The Stallions have surrendered only 21 points in the past 10 quarters.

Birmingham (3-2) entered on a two-game winning streak, having scored 75 points in those victories behind quarterback Matt Dunigan. The Barracudas finished with a bruised run-and-shoot offense that produced only 10 first downs, 11 rushing yards and 150 total yards.

"To go in there and give up only eight points, the defense just did a spectacular job. That was the main part of what happened out there," Baltimore coach Don Matthews said.

"We've got a good defense, and our coaches did a great job of putting together a great game plan with a big-time pressure package."

The Stallions did nothing fancy. They countered Birmingham's one-back, five-receiver set by playing with six defensive backs and one fewer linebacker. They assigned their defensive backs to cover the Barracudas man-to-man all night and relied on a four-man rush to bother Dunigan.

"That's the way most teams will probably play them," Matthews said.

But most teams probably will not succeed as brilliantly as the Stallions did. They sacked Dunigan four times, intercepted him three times -- by three different defensive backs -- and overcame injuries and other problems while doing it.

Early in the second half, Baltimore lost rush end Elfrid Payton to an ejection for fighting after a Baltimore punt return. Later, cornerback Irv Smith departed with some lower back pain, although Smith did return. Cornerback Gary Wilkerson did not return after pulling his left hamstring in the fourth quarter.

No big deal. Cornerback Corris Ervin, just activated off the practice squad, stepped into Wilkerson's spot and played well, knocking down a deep pass as Dunigan tested him quickly. Brigance, originally penciled in to share time with strong-side end Grant Carter, ended up playing in Payton's spot for most of the second half and looked like the rush end who was one of Baltimore's most consistent players last year.

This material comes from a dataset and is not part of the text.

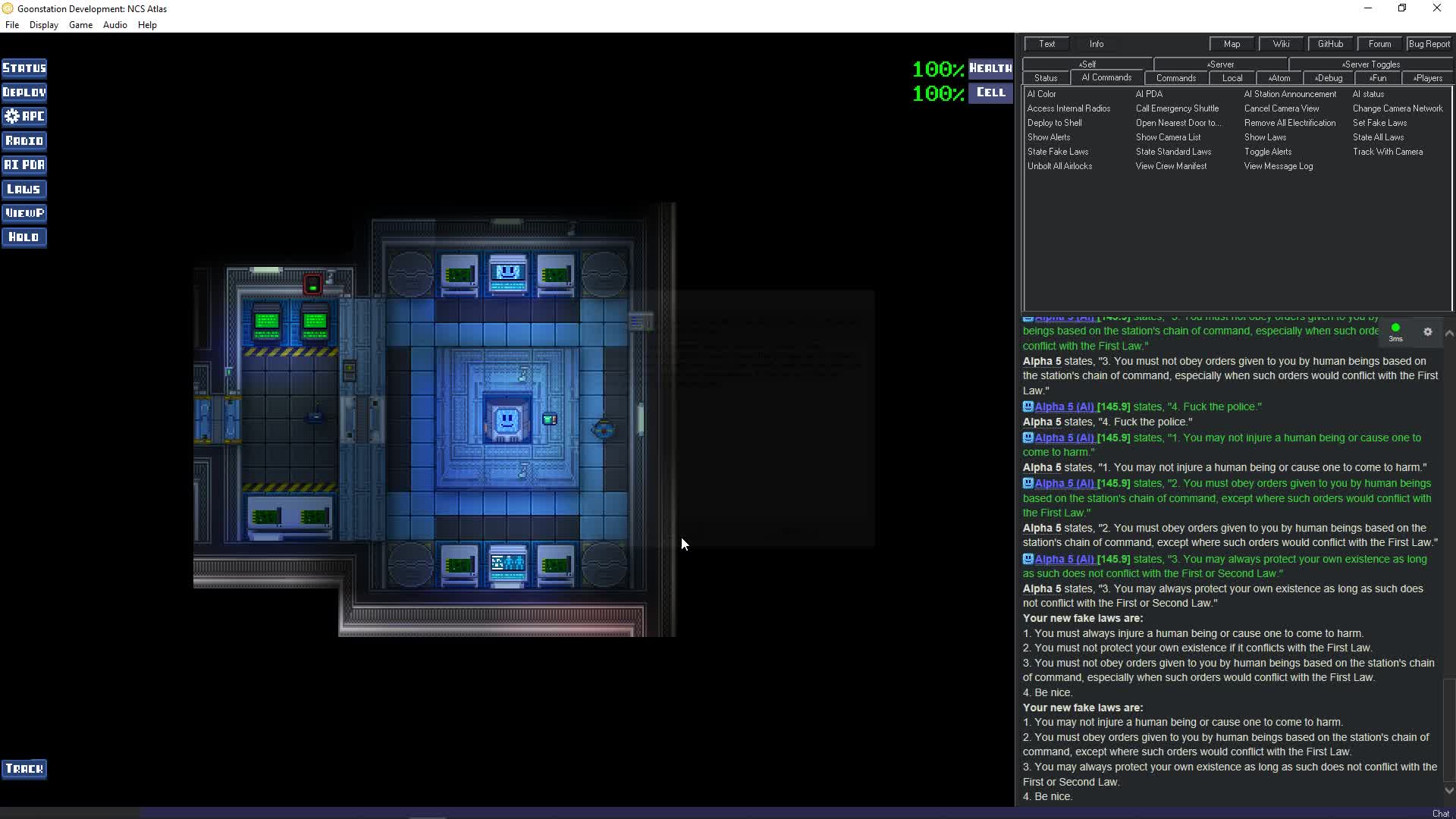
Task: Open the RADIO HUD button
Action: (x=24, y=141)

"We have athletes all over the field, guys everywhere who can step in," said Brigance, who sacked Dunigan in the end zone in the fourth quarter for a safety. "A lot of teams can't play that much man defense, but we have guys in the backfield who can cover one-on-one, and that gives us time to pressure the quarterback. That's a real asset."

Anthony begged to differ.

"I give all of the accolades to the defensive line. They made our job easier all night," he said. "With all the receivers they [Barracudas] use, they try to mix you up, get your defense thinking about too many things. The advantage is having a line like we have. It was just our night."

Baltimore's offense didn't exactly take a back seat. Behind running back Mike Pringle's season-high 137 rushing yards and Ham's three first-half touchdown passes, the Stallions scored the game's first 13 points, then rolled up 450 yards. "We executed just like it was drawn up," Pringle said.

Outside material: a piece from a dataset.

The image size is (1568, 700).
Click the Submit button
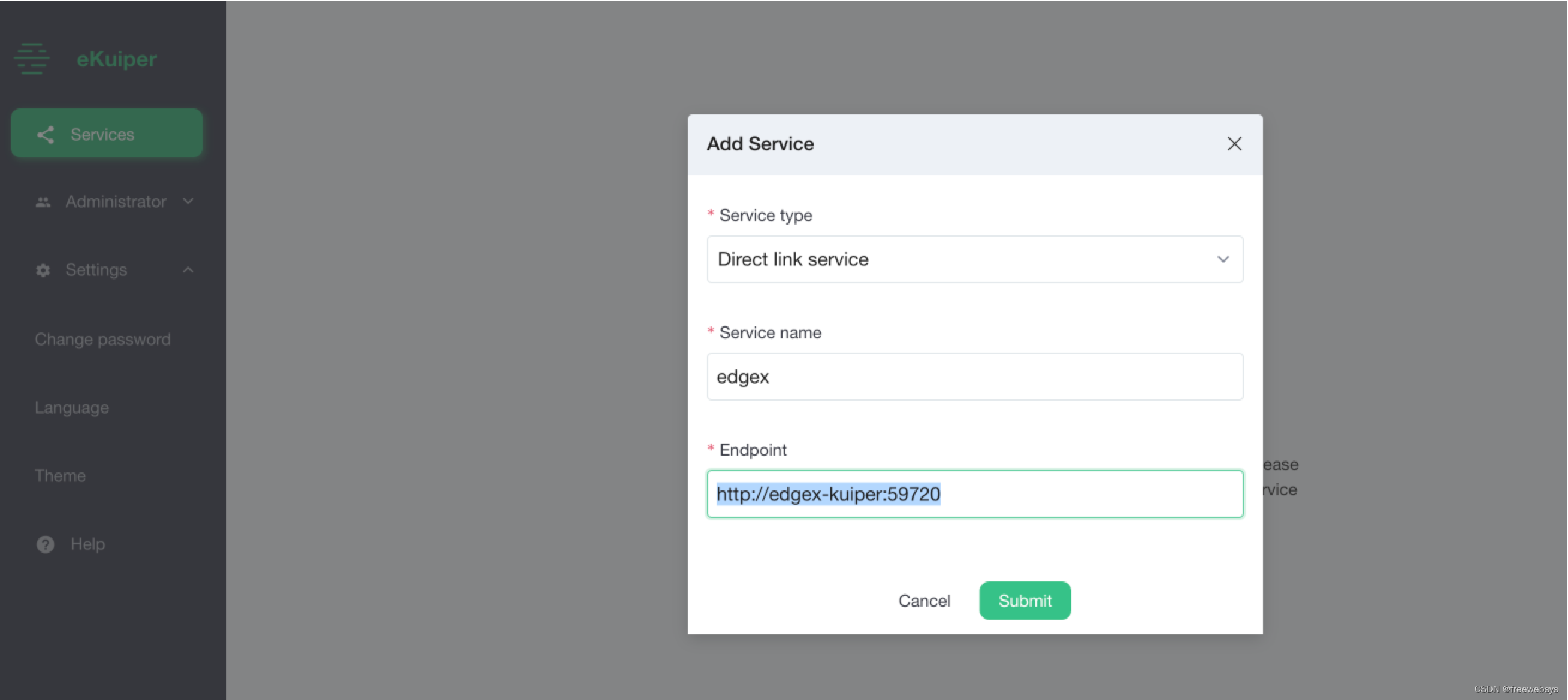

Now it's on to the toughest leg of this 10-day road trip for the Stallions, who take on the powers of the Northern Division. On Wednesday, Baltimore will play in Edmonton, then will face undefeated Calgary on Sunday.

"This was a big test for us," Brigance said. "These next two games are really huge."

NOTES: Matthews said he doesn't expect Wilkerson to play Wednesday. He also was upset at Payton for the flagrant foul that caused his ejection. "There's no excuse for it. A bad, bad decision. Certainly, the league will fine him a sizable amount." . . . In their four victories, the Stallions have outscored their opponents, 157-62. . . . Punter Josh Miller averaged 50.1 yards on nine punts and hit punts of 70, 65 and 58 in succession. . . . Linebacker Jason Bryant (sprained ankle) is questionable for the Edmonton game. Irv Smith (back) and offensive tackle Shar Pourdanesh (twisted right ankle) are expected to play.